→ **Exercise details**
Count, in the entries below, the lines in which "swatch" occurs. Give the number, nothing more.

Stored data entries
┌────────
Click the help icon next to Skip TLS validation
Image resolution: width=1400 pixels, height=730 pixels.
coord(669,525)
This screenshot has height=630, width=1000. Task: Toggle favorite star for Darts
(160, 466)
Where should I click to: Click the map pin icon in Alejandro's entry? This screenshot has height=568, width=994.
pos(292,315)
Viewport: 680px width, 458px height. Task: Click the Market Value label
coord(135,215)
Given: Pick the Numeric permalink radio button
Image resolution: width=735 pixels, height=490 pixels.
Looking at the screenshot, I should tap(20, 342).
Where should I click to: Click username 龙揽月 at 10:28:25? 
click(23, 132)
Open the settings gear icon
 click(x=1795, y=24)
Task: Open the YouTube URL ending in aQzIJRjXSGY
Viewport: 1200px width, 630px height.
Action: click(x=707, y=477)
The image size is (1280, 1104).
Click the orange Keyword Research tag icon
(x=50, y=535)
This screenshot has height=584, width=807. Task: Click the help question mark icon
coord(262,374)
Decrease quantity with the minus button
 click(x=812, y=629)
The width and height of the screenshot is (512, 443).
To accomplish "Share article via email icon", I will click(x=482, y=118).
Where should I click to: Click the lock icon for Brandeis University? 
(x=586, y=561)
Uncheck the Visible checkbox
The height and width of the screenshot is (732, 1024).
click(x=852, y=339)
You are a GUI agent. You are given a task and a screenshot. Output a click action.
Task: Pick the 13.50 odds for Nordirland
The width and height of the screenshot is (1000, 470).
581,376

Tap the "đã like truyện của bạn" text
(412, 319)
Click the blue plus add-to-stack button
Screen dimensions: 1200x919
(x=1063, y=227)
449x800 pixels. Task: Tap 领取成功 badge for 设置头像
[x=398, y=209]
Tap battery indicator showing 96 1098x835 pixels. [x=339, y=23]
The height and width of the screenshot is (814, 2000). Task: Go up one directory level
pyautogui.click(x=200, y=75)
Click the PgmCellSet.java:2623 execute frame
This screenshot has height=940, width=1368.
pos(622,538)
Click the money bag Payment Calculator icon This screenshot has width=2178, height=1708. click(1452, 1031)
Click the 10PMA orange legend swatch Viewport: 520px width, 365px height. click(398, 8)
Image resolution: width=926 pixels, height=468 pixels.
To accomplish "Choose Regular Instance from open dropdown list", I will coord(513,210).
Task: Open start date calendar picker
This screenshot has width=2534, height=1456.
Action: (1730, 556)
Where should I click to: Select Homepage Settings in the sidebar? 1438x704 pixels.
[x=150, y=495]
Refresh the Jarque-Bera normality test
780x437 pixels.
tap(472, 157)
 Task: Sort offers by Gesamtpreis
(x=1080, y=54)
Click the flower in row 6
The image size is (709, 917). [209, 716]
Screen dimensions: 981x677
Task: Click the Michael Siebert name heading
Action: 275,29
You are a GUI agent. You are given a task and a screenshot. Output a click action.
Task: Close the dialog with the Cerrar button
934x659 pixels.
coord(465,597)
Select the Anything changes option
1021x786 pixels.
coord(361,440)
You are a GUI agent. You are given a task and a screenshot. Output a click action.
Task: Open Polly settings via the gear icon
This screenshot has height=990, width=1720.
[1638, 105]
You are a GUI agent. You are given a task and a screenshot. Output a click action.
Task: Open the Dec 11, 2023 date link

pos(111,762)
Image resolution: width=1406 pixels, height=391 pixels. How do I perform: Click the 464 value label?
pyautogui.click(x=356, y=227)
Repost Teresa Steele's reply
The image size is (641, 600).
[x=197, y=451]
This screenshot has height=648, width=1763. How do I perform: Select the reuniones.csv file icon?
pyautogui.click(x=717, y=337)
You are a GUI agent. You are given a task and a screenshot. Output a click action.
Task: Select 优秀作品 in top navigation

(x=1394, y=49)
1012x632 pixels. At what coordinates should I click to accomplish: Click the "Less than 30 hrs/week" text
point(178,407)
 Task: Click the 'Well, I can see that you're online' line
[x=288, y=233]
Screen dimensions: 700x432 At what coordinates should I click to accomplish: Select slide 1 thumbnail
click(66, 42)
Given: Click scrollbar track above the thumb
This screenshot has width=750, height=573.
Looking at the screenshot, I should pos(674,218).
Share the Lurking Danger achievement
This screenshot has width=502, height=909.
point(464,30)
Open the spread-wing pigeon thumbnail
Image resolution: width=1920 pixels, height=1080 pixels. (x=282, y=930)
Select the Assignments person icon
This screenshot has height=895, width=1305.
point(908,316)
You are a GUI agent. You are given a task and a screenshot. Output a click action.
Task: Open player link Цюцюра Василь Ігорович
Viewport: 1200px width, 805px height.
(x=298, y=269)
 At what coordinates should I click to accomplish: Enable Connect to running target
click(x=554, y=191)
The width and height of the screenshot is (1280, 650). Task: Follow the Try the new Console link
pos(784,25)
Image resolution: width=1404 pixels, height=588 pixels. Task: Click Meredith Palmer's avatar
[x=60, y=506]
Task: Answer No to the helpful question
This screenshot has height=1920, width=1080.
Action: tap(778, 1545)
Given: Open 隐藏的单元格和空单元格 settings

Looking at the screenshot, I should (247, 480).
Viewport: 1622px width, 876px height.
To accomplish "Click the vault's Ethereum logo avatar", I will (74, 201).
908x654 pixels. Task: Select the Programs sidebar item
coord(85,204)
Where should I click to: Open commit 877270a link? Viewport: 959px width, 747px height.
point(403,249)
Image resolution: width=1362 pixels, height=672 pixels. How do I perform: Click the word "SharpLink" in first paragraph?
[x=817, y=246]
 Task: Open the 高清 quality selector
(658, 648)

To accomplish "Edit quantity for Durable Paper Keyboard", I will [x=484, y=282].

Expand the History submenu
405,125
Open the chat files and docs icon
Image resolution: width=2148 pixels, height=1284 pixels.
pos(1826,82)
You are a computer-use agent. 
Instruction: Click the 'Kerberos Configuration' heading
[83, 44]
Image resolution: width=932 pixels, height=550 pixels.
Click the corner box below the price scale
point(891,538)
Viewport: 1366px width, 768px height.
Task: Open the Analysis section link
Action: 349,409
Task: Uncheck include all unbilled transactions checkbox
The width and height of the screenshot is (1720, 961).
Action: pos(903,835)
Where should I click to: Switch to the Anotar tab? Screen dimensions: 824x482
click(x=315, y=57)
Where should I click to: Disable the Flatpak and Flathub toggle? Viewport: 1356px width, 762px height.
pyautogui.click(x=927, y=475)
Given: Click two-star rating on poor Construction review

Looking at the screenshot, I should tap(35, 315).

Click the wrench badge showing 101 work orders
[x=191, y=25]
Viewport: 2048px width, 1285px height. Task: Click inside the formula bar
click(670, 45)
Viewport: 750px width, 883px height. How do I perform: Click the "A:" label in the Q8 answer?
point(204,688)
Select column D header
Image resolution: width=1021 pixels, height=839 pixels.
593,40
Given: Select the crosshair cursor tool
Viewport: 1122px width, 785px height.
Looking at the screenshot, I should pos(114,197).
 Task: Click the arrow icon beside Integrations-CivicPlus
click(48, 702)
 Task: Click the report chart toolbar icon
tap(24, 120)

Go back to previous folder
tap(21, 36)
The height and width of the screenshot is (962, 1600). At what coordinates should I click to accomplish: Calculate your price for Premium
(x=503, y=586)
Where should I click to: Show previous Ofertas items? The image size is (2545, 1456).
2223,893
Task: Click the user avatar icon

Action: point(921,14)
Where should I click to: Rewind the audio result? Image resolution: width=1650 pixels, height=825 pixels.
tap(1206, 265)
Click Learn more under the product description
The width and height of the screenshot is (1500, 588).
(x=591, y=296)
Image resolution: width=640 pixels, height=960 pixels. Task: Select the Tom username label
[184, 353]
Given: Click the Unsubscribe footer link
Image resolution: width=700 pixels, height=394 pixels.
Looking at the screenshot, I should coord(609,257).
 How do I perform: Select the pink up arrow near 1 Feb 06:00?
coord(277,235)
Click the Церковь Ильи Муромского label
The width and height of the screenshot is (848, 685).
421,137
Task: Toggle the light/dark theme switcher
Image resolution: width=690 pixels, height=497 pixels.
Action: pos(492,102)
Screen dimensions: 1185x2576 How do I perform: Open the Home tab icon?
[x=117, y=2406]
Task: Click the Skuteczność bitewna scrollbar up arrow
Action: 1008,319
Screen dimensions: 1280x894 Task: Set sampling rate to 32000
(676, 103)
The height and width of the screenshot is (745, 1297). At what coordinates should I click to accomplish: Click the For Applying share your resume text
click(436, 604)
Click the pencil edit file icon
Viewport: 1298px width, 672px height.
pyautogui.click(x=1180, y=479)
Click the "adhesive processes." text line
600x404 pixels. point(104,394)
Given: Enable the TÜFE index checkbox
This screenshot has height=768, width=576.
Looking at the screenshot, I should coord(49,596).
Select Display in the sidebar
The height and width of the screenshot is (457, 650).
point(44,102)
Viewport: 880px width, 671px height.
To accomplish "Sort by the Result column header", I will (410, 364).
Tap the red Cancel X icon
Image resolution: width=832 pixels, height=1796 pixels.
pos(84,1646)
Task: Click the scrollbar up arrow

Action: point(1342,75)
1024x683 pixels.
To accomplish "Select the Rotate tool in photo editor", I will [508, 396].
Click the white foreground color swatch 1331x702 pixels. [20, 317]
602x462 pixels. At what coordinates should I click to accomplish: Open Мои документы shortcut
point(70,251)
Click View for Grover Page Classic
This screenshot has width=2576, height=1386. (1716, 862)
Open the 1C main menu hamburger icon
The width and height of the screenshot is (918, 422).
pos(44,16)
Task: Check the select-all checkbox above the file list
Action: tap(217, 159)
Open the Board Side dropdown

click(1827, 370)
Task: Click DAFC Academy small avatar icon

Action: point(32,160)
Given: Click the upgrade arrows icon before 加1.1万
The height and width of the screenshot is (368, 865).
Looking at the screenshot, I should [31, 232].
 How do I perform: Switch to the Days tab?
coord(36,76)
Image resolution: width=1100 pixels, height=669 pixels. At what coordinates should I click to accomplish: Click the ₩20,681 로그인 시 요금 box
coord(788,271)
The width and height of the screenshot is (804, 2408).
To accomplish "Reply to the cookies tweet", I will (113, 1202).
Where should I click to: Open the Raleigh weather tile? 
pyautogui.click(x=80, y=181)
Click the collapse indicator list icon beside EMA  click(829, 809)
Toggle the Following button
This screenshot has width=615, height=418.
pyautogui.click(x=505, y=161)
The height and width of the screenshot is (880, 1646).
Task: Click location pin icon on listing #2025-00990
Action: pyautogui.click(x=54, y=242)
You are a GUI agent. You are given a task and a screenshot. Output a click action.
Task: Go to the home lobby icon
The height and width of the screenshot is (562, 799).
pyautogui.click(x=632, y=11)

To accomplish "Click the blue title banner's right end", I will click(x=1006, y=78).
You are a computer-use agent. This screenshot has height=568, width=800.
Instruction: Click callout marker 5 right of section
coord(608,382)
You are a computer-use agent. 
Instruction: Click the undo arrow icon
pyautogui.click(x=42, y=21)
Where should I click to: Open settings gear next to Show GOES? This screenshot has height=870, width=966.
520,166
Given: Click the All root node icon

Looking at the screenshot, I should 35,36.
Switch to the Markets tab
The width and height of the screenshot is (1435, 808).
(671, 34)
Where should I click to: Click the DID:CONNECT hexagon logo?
└────────
→ **Response**
2